Food and fertiliser subsidies in India are a mix of direct and indirect support mechanisms. Direct subsidies include schemes like PM-KISAN, while indirect subsidies include low-cost foodgrains under the National Food Security Act (NFSA) and price-controlled fertilisers. As per government data:

  • Food subsidy is budgeted at ?2.03 lakh crore, reaching over 800 million beneficiaries through the Public Distribution System (PDS).
  • Fertiliser subsidy is pegged at ?1.56 lakh crore, driven by rising global prices and a skewed demand for urea.

Challenges in the Current Subsidy System

  • Mismatch Between Poverty and Coverage: Despite poverty falling to 5.3%, 84% of households still possess ration cards, many of whom are no longer poor.

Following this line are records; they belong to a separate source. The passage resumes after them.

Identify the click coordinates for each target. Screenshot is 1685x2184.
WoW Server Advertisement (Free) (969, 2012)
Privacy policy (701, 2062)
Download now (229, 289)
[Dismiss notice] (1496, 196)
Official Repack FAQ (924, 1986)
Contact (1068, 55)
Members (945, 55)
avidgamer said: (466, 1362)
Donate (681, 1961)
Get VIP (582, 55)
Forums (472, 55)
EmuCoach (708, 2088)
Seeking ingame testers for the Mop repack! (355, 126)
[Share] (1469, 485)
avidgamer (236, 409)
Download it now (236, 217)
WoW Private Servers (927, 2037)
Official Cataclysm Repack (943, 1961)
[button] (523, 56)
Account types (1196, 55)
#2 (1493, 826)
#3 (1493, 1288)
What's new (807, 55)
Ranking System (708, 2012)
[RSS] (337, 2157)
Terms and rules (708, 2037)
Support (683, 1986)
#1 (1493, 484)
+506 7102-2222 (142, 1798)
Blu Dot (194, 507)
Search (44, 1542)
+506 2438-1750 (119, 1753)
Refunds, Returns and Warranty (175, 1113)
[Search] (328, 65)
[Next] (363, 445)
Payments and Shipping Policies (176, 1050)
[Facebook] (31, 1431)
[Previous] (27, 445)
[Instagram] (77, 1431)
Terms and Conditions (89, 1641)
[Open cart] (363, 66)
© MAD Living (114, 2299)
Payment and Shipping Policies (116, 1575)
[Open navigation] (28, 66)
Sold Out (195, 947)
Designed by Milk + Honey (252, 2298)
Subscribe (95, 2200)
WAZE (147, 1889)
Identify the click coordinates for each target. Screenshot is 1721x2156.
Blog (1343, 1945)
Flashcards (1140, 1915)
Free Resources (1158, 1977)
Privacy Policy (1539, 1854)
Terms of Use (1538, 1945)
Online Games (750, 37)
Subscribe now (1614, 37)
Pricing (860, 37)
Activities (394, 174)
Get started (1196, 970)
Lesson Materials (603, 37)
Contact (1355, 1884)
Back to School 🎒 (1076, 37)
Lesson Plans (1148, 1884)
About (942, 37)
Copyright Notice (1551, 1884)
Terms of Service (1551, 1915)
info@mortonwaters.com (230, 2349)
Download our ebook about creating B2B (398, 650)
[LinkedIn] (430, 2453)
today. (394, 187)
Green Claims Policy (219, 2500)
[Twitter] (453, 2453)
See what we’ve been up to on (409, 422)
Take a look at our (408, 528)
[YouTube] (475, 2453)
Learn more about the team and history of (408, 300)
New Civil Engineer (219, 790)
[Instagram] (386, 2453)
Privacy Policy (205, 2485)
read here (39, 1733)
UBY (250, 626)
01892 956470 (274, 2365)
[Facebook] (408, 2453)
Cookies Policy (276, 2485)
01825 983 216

This reflects poor targeting and leads to welfare leakages.
  • Nutritional Deficiency in PDS: The PDS remains cereal-centric, primarily distributing rice and wheat, while nutrition insecurity persists due to insufficient supply of pulses, edible oils, and micronutrients.
  • Fertiliser Misuse: The overuse of nitrogen-based fertilisers (particularly urea) has caused an ecological imbalance, deteriorating soil health and reducing long-term farm productivity.
  • Fiscal Constraints: Massive subsidy expenditures are crowding out investments in rural infrastructure such as irrigation, cold storage, and extension services—critical for doubling farmer incomes.
  • Leakages and Ghost Beneficiaries: Despite digitisation and Aadhaar seeding, leakages continue in both PDS and fertiliser channels, with instances like card cancellations in Jharkhand pointing to persistent inefficiencies.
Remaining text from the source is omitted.